We zeggen ook niet: Beste God, laat ons maar even onze gang gaan en u zult zien dat de boel dan flink opknapt.
We zeggen: gebruik ons mensen, gebruik onze handen, die op zich krachteloos zijn, om mee te werken aan iets moois.
Wisselwerking en samenwerking
Een paar dagen geleden had ik een app wisseling met Mieneke, onze dochter.
Op een gegeven moment schreef ze dat ze een fan is van alles uit jezelf halen.
Ik antwoordde dat ik dat ook wel ben, maar dat ik toch al wel vaak had gemerkt dat ik van buiten af meer binnen krijg aan positieve dingen dan ik uit mezelf kan halen.

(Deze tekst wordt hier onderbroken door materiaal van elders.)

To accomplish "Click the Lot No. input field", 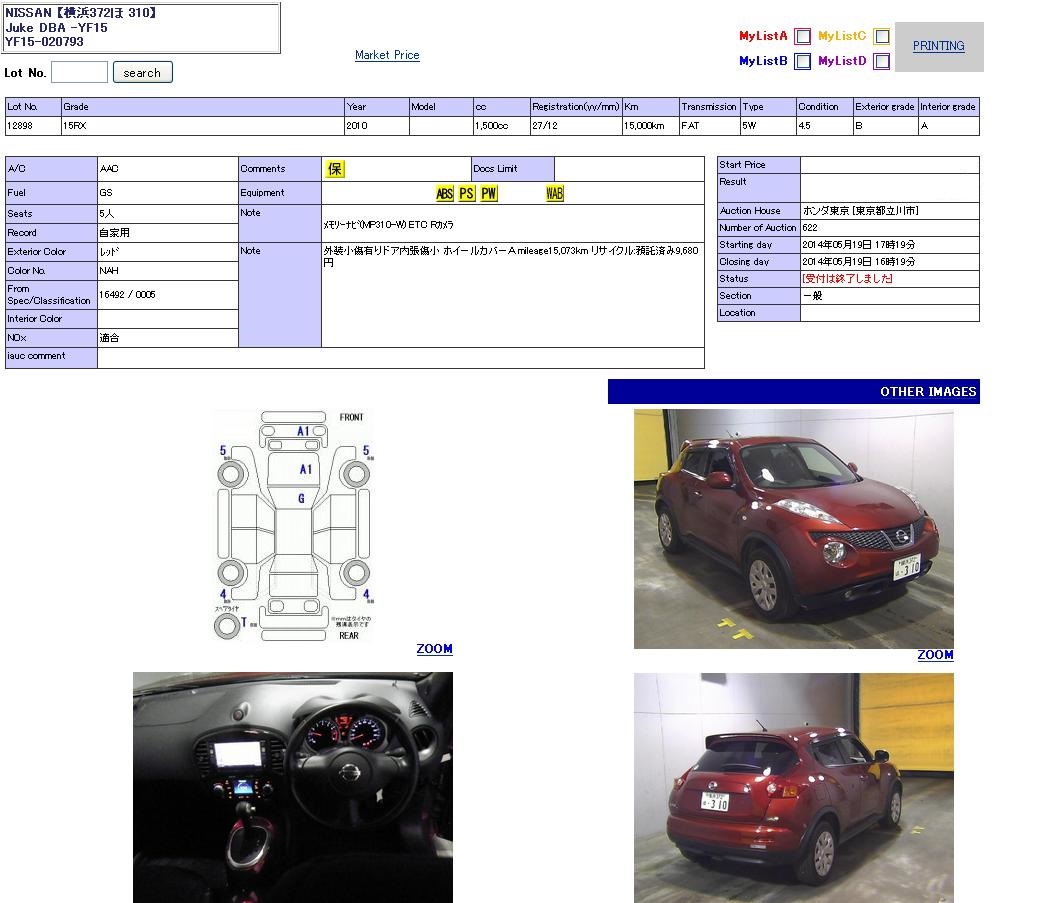I will click(x=79, y=72).
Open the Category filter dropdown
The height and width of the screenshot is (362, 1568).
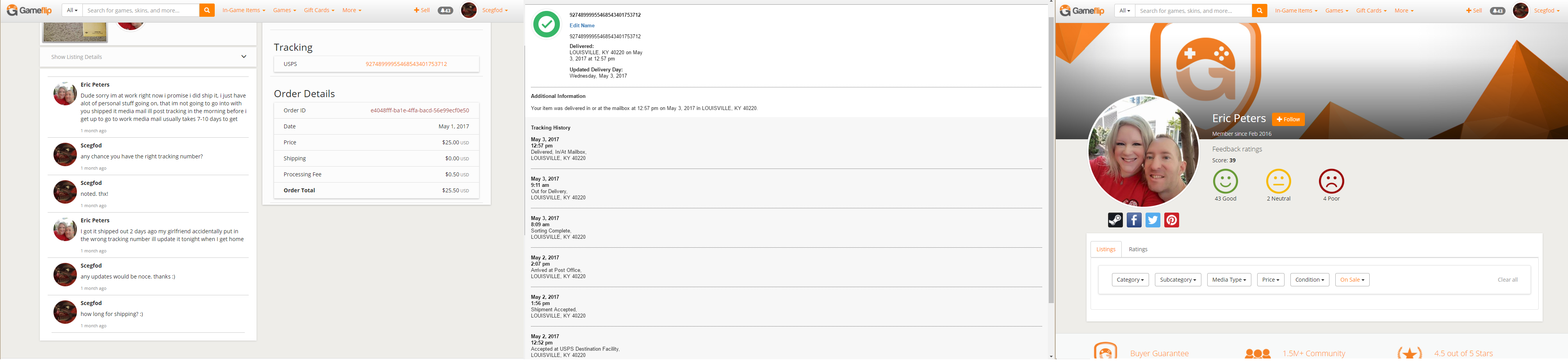click(x=1130, y=280)

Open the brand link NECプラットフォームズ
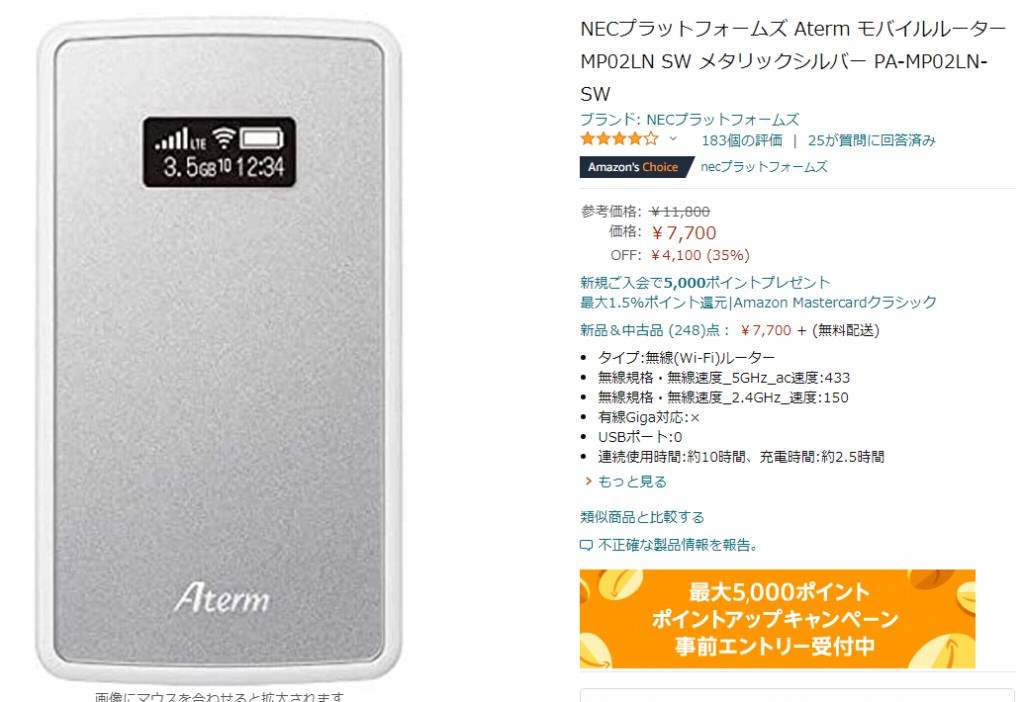pyautogui.click(x=690, y=120)
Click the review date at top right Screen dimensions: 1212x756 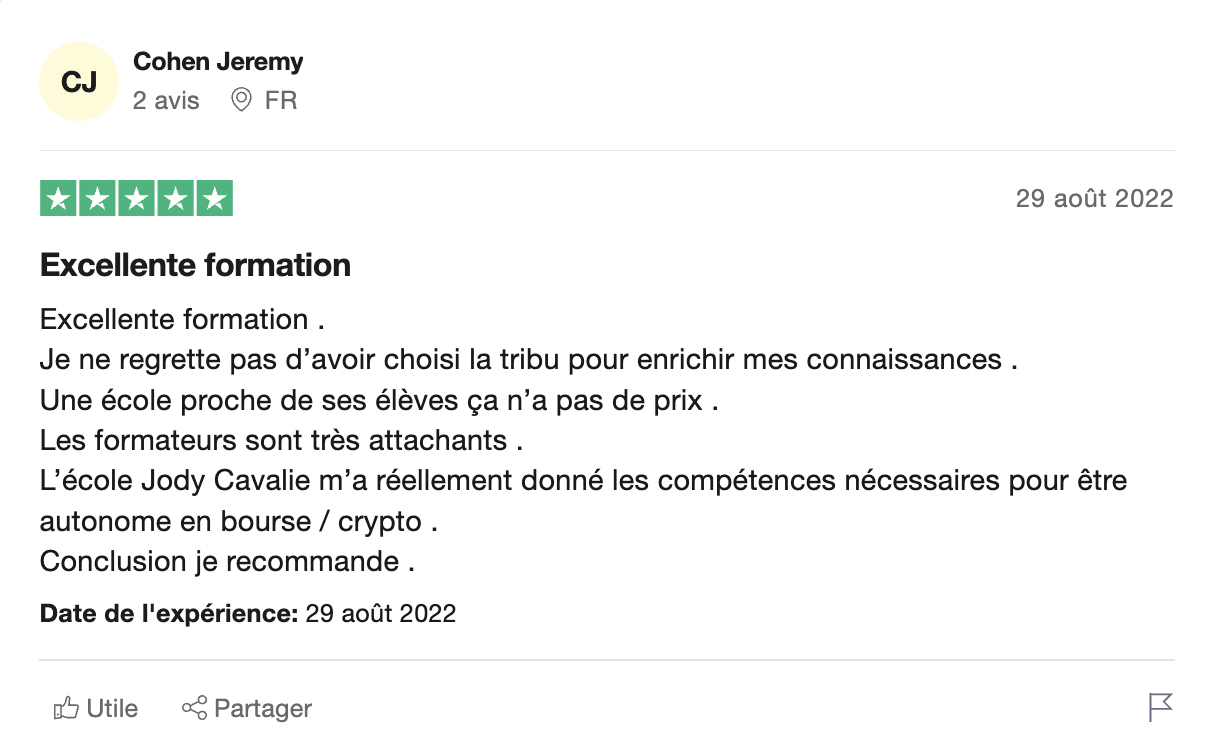click(1094, 199)
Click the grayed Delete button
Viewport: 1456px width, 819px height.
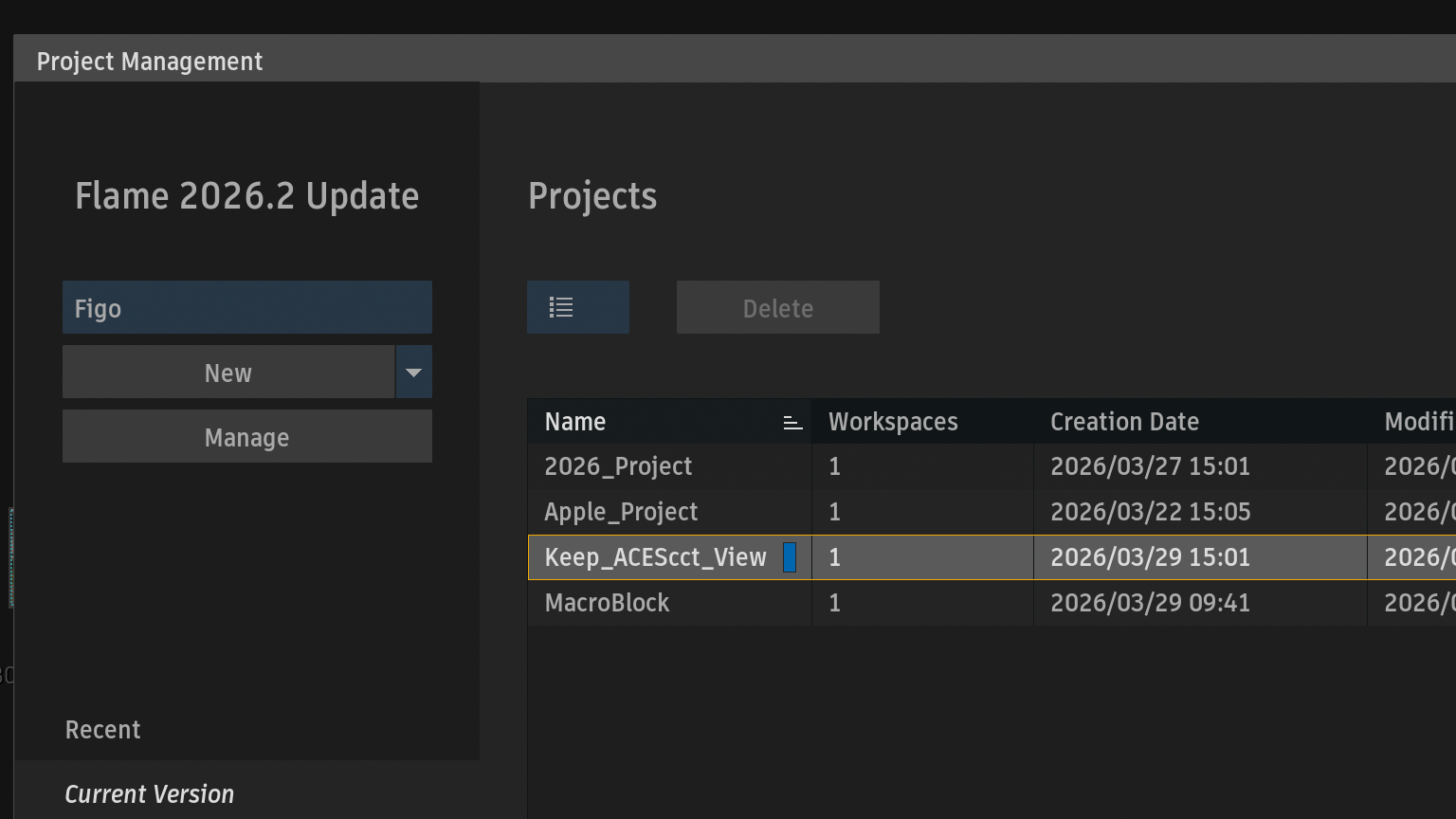[x=777, y=308]
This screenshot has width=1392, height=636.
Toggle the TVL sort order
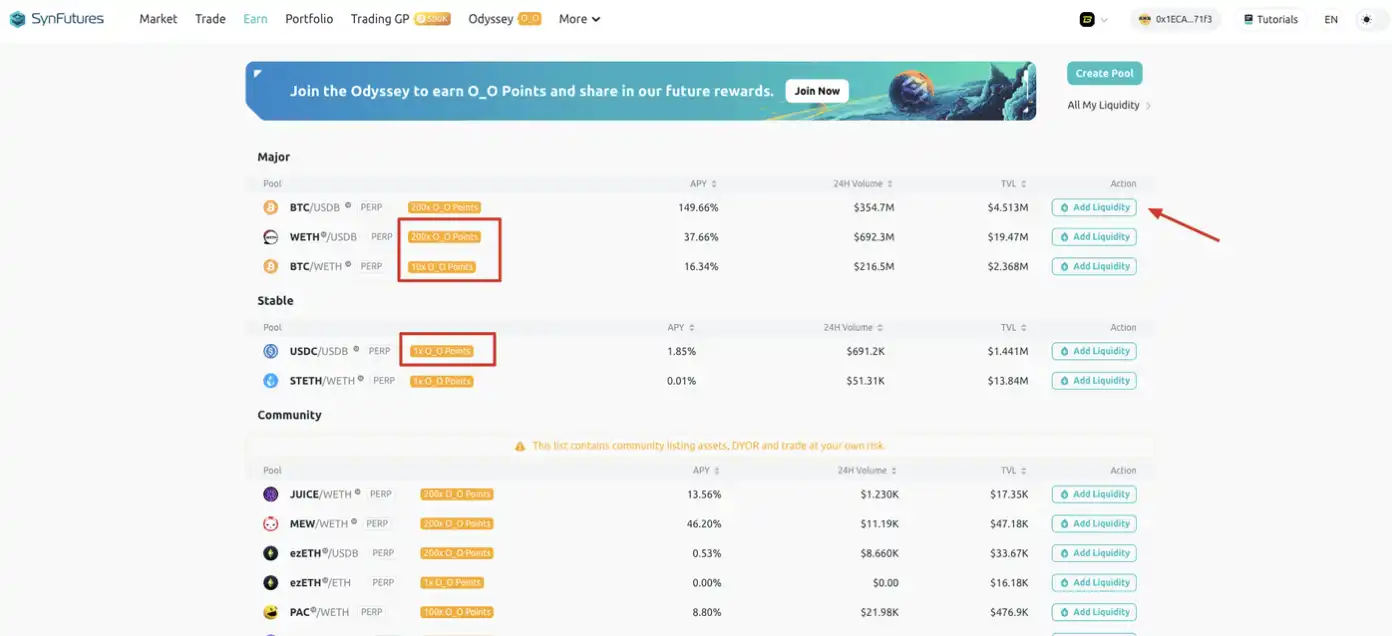[1023, 183]
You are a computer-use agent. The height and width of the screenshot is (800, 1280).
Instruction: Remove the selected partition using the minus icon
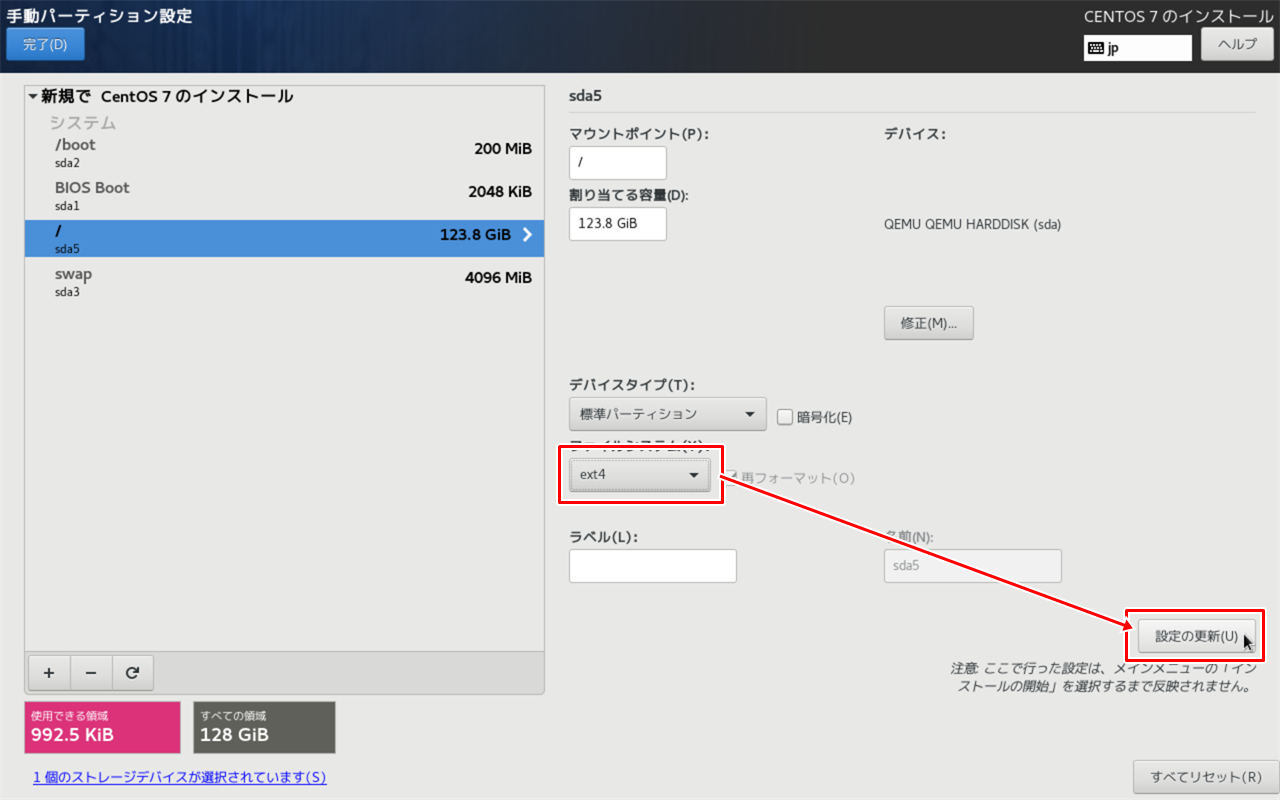click(x=91, y=672)
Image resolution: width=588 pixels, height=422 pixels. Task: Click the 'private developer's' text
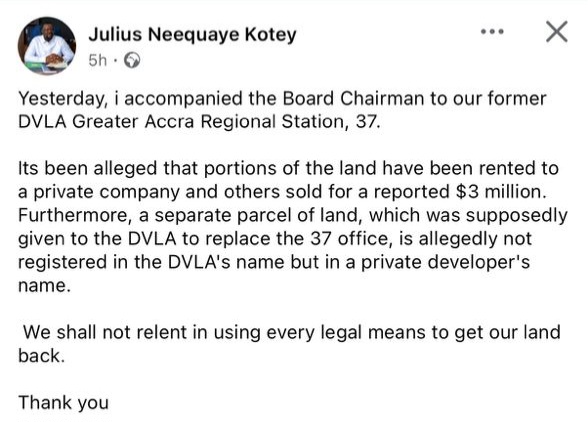446,262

Mieneke: Misschien bedoelen we allebei hetzelfde. Het is het mooist als het in fases gaat.
Dat vond ik mooi. Fases.
Natuurlijk doen we van alles om iemand te helpen of bij te staan, om te genezen. We gaan naar de dokter, letten op ons eten, doen oefeningen. We pakken het op en dat is ook goed.
Maar er kan ook een fase zijn van uit handen geven.
En daarmee hoef je echt niet te wachten tot je echt alles hebt geprobeerd en radeloos niet meer weet waar je het zoeken moet.
We gaan straks bidden dat God ons aanraakt en ons geneest, of een last lichter maakt.
Dat hoort bij “uit handen geven”.
En daarna pakken we weer op wat we kunnen. In fases.